[Start of section]
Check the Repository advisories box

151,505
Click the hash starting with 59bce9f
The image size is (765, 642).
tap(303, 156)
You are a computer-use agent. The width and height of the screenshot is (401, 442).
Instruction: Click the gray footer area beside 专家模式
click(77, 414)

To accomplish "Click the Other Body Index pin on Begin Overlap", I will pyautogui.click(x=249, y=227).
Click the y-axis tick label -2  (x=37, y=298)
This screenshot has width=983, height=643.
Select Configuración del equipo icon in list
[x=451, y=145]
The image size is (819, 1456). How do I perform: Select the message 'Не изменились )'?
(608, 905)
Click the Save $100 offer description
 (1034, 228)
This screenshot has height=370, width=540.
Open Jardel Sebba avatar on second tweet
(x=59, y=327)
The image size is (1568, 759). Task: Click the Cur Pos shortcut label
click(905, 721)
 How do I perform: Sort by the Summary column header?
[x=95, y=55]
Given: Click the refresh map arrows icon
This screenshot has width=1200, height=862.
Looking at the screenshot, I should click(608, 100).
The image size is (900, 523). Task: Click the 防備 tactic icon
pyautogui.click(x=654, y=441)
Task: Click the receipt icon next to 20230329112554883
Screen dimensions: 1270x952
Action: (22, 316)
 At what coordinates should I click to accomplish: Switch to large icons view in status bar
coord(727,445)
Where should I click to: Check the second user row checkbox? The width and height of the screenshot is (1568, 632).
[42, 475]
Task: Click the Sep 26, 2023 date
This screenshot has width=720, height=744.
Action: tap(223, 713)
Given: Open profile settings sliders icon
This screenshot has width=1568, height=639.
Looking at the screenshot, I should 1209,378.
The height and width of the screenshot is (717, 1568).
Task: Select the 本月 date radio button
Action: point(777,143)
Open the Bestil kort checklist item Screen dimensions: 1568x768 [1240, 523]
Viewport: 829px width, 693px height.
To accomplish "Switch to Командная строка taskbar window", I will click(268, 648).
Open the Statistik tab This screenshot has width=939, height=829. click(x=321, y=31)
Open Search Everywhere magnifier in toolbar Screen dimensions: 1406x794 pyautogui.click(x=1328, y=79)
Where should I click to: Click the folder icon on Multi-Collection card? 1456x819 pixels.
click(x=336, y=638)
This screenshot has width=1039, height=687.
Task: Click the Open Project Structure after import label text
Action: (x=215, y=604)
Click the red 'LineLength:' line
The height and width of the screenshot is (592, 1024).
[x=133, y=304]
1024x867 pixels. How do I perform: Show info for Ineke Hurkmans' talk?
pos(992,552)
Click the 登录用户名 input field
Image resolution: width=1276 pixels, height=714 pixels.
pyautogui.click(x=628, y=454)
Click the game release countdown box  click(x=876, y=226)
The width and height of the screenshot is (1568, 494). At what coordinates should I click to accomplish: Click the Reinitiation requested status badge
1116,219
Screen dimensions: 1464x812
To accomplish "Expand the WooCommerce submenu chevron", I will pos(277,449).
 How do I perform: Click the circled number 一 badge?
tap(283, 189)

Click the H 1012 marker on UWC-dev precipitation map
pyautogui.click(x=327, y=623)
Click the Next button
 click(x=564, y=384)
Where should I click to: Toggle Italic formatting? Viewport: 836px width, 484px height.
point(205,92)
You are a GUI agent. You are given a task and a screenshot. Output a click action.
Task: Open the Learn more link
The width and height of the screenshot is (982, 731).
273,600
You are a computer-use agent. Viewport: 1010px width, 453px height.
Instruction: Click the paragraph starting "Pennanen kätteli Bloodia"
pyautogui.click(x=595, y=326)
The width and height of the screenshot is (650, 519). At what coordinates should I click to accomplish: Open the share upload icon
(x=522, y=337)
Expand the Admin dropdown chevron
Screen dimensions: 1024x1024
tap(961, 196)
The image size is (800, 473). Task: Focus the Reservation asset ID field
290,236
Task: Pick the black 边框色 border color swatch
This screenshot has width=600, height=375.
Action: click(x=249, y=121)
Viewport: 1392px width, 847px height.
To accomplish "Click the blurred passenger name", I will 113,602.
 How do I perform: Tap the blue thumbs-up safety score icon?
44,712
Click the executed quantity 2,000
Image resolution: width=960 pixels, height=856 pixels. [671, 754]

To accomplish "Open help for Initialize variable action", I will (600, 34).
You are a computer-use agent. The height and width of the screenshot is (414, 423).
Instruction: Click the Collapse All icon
[End of section]
### INSTRUCTIONS FOR THE TASK
Retype the material word for word, including every line.

### TASK SOLUTION
Check the Repository advisories box

151,505
Click the hash starting with 59bce9f
The image size is (765, 642).
tap(303, 156)
You are a computer-use agent. The width and height of the screenshot is (401, 442).
Instruction: Click the gray footer area beside 专家模式
click(77, 414)

To accomplish "Click the Other Body Index pin on Begin Overlap", I will pyautogui.click(x=249, y=227).
Click the y-axis tick label -2  (x=37, y=298)
This screenshot has width=983, height=643.
Select Configuración del equipo icon in list
[x=451, y=145]
The image size is (819, 1456). How do I perform: Select the message 'Не изменились )'?
(608, 905)
Click the Save $100 offer description
 (1034, 228)
This screenshot has height=370, width=540.
Open Jardel Sebba avatar on second tweet
(x=59, y=327)
The image size is (1568, 759). Task: Click the Cur Pos shortcut label
click(905, 721)
 How do I perform: Sort by the Summary column header?
[x=95, y=55]
Given: Click the refresh map arrows icon
This screenshot has width=1200, height=862.
Looking at the screenshot, I should click(608, 100).
The image size is (900, 523). Task: Click the 防備 tactic icon
pyautogui.click(x=654, y=441)
Task: Click the receipt icon next to 20230329112554883
Screen dimensions: 1270x952
Action: (22, 316)
 At what coordinates should I click to accomplish: Switch to large icons view in status bar
coord(727,445)
Where should I click to: Check the second user row checkbox? The width and height of the screenshot is (1568, 632).
[42, 475]
Task: Click the Sep 26, 2023 date
This screenshot has width=720, height=744.
Action: tap(223, 713)
Given: Open profile settings sliders icon
This screenshot has width=1568, height=639.
Looking at the screenshot, I should 1209,378.
The height and width of the screenshot is (717, 1568).
Task: Select the 本月 date radio button
Action: point(777,143)
Open the Bestil kort checklist item Screen dimensions: 1568x768 [1240, 523]
Viewport: 829px width, 693px height.
To accomplish "Switch to Командная строка taskbar window", I will click(268, 648).
Open the Statistik tab This screenshot has width=939, height=829. click(x=321, y=31)
Open Search Everywhere magnifier in toolbar Screen dimensions: 1406x794 pyautogui.click(x=1328, y=79)
Where should I click to: Click the folder icon on Multi-Collection card? 1456x819 pixels.
click(x=336, y=638)
This screenshot has width=1039, height=687.
Task: Click the Open Project Structure after import label text
Action: (x=215, y=604)
Click the red 'LineLength:' line
The height and width of the screenshot is (592, 1024).
[x=133, y=304]
1024x867 pixels. How do I perform: Show info for Ineke Hurkmans' talk?
pos(992,552)
Click the 登录用户名 input field
Image resolution: width=1276 pixels, height=714 pixels.
pyautogui.click(x=628, y=454)
Click the game release countdown box  click(x=876, y=226)
The width and height of the screenshot is (1568, 494). At what coordinates should I click to accomplish: Click the Reinitiation requested status badge
1116,219
Screen dimensions: 1464x812
To accomplish "Expand the WooCommerce submenu chevron", I will pos(277,449).
 How do I perform: Click the circled number 一 badge?
tap(283, 189)

Click the H 1012 marker on UWC-dev precipitation map
pyautogui.click(x=327, y=623)
Click the Next button
 click(x=564, y=384)
Where should I click to: Toggle Italic formatting? Viewport: 836px width, 484px height.
point(205,92)
You are a GUI agent. You are given a task and a screenshot. Output a click action.
Task: Open the Learn more link
The width and height of the screenshot is (982, 731).
273,600
You are a computer-use agent. Viewport: 1010px width, 453px height.
Instruction: Click the paragraph starting "Pennanen kätteli Bloodia"
pyautogui.click(x=595, y=326)
The width and height of the screenshot is (650, 519). At what coordinates should I click to accomplish: Open the share upload icon
(x=522, y=337)
Expand the Admin dropdown chevron
Screen dimensions: 1024x1024
tap(961, 196)
The image size is (800, 473). Task: Focus the Reservation asset ID field
290,236
Task: Pick the black 边框色 border color swatch
This screenshot has width=600, height=375.
Action: click(x=249, y=121)
Viewport: 1392px width, 847px height.
To accomplish "Click the blurred passenger name", I will 113,602.
 How do I perform: Tap the blue thumbs-up safety score icon?
44,712
Click the executed quantity 2,000
Image resolution: width=960 pixels, height=856 pixels. [671, 754]

To accomplish "Open help for Initialize variable action", I will (600, 34).
You are a computer-use agent. The height and width of the screenshot is (414, 423).
Instruction: Click the Collapse All icon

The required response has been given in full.